**REQUIRED WORK:** Reproduce every line of the rows from the one containing "Task: Expand the Sort By dropdown" down to the end of the rows, including both ends, and omit the pictures from your answer.

**ITEMS:**
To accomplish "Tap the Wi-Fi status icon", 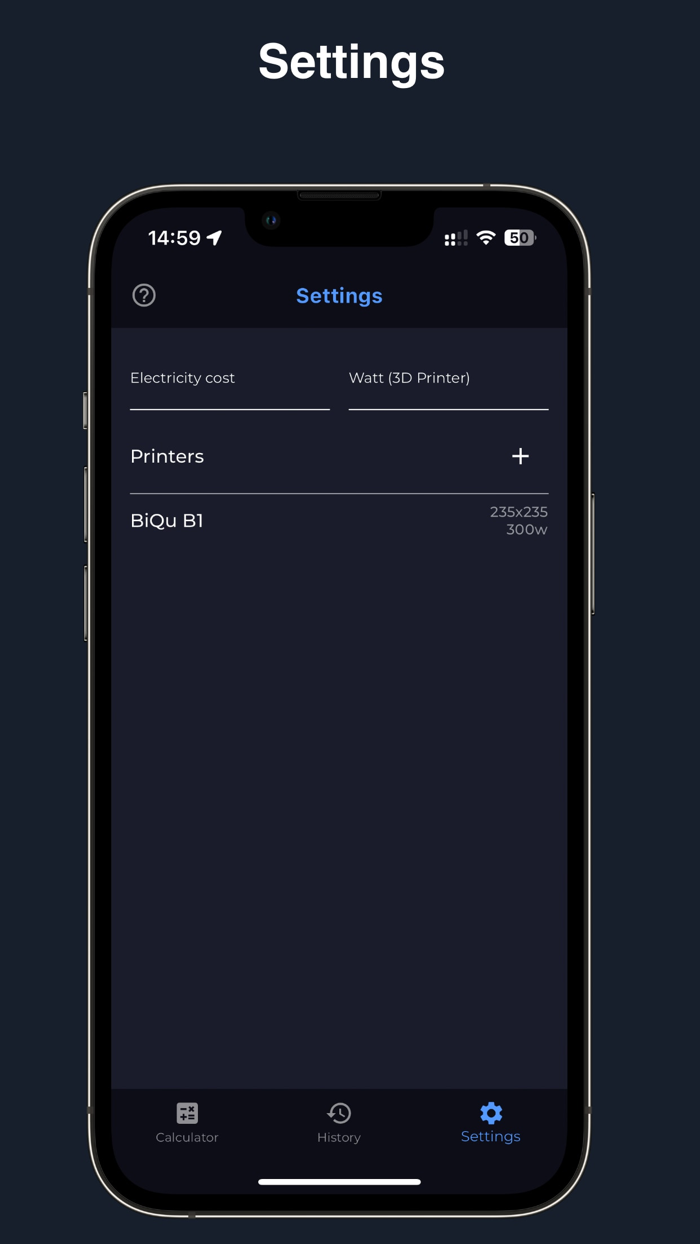I will 486,238.
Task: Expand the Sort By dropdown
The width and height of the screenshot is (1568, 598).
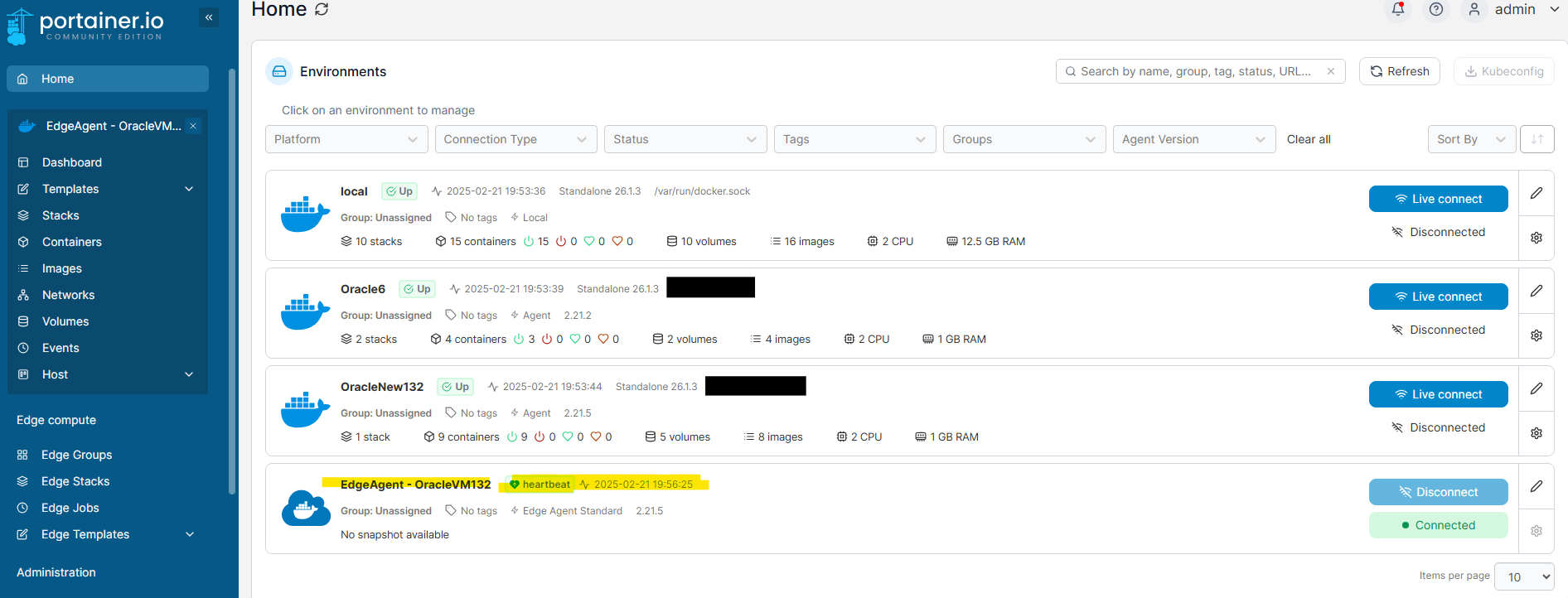Action: 1471,139
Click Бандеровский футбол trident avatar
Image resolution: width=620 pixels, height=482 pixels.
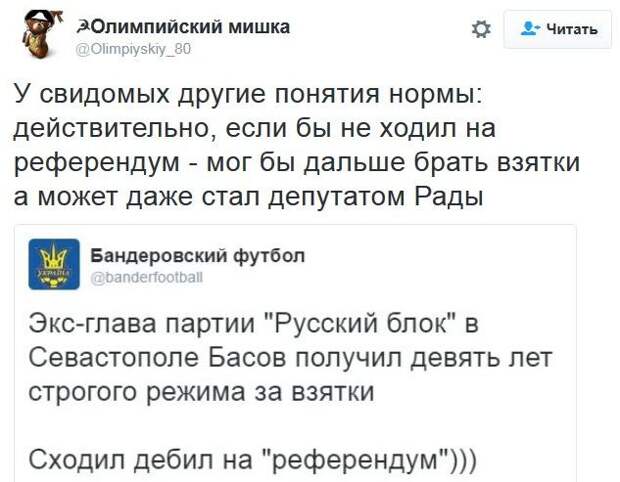[x=54, y=264]
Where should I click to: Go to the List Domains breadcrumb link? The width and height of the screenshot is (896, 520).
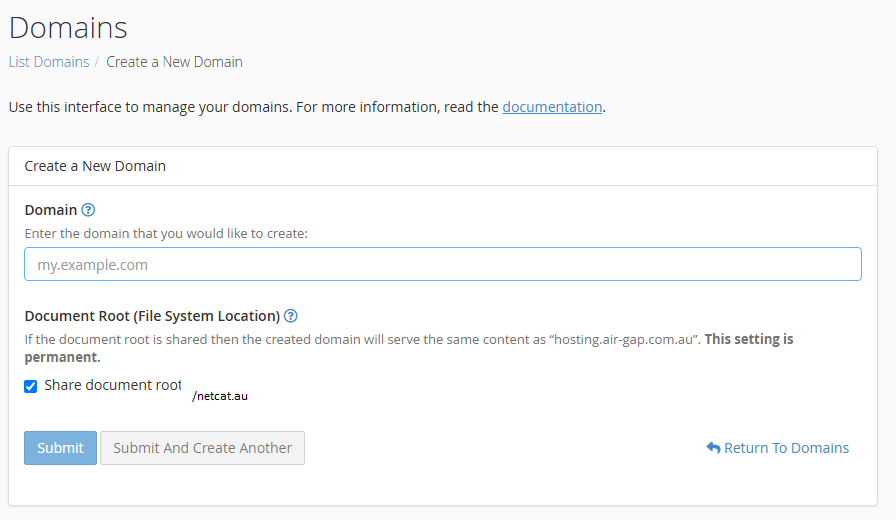49,62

**THE RESULT:**
Task: Expand the Sort By dropdown
The width and height of the screenshot is (1568, 598).
Action: 1471,139
Click Бандеровский футбол trident avatar
Image resolution: width=620 pixels, height=482 pixels.
[x=54, y=264]
Where should I click to: Go to the List Domains breadcrumb link? The width and height of the screenshot is (896, 520).
49,62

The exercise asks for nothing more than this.